Raw records:
§ §

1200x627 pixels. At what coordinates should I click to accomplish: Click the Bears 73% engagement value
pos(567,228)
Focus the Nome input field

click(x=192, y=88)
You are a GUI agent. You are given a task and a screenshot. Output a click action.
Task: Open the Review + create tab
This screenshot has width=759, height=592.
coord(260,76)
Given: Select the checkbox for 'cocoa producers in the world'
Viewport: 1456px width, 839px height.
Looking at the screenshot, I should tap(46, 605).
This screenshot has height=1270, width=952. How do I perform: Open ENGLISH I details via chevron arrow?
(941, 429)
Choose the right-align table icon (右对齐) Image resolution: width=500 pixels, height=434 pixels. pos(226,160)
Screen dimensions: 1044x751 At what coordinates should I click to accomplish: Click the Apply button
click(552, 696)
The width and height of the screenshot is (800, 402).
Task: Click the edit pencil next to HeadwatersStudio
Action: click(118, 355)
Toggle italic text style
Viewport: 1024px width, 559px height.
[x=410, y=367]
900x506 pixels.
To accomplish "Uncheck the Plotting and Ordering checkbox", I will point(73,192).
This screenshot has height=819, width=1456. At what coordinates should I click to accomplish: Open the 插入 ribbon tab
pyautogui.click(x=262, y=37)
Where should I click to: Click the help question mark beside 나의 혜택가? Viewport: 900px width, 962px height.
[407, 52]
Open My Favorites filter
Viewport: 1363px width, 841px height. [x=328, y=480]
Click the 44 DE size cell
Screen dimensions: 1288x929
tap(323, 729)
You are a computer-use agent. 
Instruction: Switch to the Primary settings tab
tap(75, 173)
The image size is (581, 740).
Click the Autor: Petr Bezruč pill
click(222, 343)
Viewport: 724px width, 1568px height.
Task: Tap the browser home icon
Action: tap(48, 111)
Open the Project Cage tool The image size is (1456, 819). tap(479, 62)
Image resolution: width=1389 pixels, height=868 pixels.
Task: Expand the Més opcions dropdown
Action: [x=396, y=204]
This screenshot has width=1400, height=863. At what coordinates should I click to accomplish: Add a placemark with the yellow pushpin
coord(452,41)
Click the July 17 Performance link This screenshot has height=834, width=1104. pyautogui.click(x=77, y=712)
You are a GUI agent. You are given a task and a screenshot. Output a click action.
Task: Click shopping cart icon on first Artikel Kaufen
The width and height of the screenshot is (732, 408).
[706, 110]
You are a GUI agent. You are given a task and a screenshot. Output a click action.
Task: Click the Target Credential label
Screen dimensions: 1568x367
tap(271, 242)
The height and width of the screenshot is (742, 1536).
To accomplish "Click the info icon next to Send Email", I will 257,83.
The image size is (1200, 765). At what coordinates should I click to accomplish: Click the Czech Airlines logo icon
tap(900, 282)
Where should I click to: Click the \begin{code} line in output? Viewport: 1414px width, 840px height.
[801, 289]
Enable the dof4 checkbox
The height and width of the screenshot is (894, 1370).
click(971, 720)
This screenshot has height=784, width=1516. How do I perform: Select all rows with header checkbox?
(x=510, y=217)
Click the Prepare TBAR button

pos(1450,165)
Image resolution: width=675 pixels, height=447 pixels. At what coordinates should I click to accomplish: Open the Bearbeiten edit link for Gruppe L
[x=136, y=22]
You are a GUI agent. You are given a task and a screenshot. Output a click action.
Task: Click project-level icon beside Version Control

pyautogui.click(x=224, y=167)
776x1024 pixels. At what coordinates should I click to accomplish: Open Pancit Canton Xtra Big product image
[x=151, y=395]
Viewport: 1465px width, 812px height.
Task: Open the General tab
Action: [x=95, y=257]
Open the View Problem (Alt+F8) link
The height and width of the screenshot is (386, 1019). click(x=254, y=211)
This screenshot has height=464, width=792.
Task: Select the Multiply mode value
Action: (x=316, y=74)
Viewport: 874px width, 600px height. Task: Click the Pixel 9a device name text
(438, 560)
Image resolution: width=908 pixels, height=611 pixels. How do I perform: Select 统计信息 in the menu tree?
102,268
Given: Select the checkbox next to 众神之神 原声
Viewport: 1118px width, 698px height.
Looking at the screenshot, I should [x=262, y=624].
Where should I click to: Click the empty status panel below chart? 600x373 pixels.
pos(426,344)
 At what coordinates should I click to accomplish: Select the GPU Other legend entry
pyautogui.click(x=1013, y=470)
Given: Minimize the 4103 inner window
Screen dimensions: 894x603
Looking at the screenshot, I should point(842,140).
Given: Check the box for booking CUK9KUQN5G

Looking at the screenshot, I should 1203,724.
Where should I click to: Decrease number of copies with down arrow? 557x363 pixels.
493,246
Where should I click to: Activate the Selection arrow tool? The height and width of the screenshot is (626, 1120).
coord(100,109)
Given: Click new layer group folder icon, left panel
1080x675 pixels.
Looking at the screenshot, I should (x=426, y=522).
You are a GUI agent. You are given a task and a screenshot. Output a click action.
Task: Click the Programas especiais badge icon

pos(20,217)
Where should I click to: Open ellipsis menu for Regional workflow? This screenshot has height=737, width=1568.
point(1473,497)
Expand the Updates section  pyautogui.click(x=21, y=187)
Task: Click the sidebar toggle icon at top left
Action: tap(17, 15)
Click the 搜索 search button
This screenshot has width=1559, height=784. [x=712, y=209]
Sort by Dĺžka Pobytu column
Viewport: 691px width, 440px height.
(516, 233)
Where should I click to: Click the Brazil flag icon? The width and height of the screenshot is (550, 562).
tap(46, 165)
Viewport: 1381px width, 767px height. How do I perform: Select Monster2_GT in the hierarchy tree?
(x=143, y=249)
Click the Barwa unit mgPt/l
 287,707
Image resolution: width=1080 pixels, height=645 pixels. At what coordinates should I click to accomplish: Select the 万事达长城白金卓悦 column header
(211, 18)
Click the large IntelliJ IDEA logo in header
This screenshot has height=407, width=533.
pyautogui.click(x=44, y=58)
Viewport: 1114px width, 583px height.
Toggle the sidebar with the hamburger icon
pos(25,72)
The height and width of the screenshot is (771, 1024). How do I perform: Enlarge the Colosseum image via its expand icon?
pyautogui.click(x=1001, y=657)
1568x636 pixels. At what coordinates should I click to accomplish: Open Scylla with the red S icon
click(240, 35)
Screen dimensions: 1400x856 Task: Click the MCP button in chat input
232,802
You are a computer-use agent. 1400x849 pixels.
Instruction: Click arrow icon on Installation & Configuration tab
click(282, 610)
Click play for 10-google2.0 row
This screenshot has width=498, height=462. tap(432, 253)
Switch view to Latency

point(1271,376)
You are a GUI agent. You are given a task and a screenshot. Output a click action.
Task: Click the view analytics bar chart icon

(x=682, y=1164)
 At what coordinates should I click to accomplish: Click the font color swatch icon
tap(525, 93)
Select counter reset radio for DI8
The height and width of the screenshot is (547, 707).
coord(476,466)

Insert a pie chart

§ §

## Given task:
Output the lines of the data above, from the line with "The height and width of the screenshot is (742, 1536)." up to and including the line with "pos(1450,165)", copied exactly.

## Task output:
The height and width of the screenshot is (742, 1536).
To accomplish "Click the info icon next to Send Email", I will 257,83.
The image size is (1200, 765). At what coordinates should I click to accomplish: Click the Czech Airlines logo icon
tap(900, 282)
Where should I click to: Click the \begin{code} line in output? Viewport: 1414px width, 840px height.
[801, 289]
Enable the dof4 checkbox
The height and width of the screenshot is (894, 1370).
click(971, 720)
This screenshot has height=784, width=1516. How do I perform: Select all rows with header checkbox?
(x=510, y=217)
Click the Prepare TBAR button

pos(1450,165)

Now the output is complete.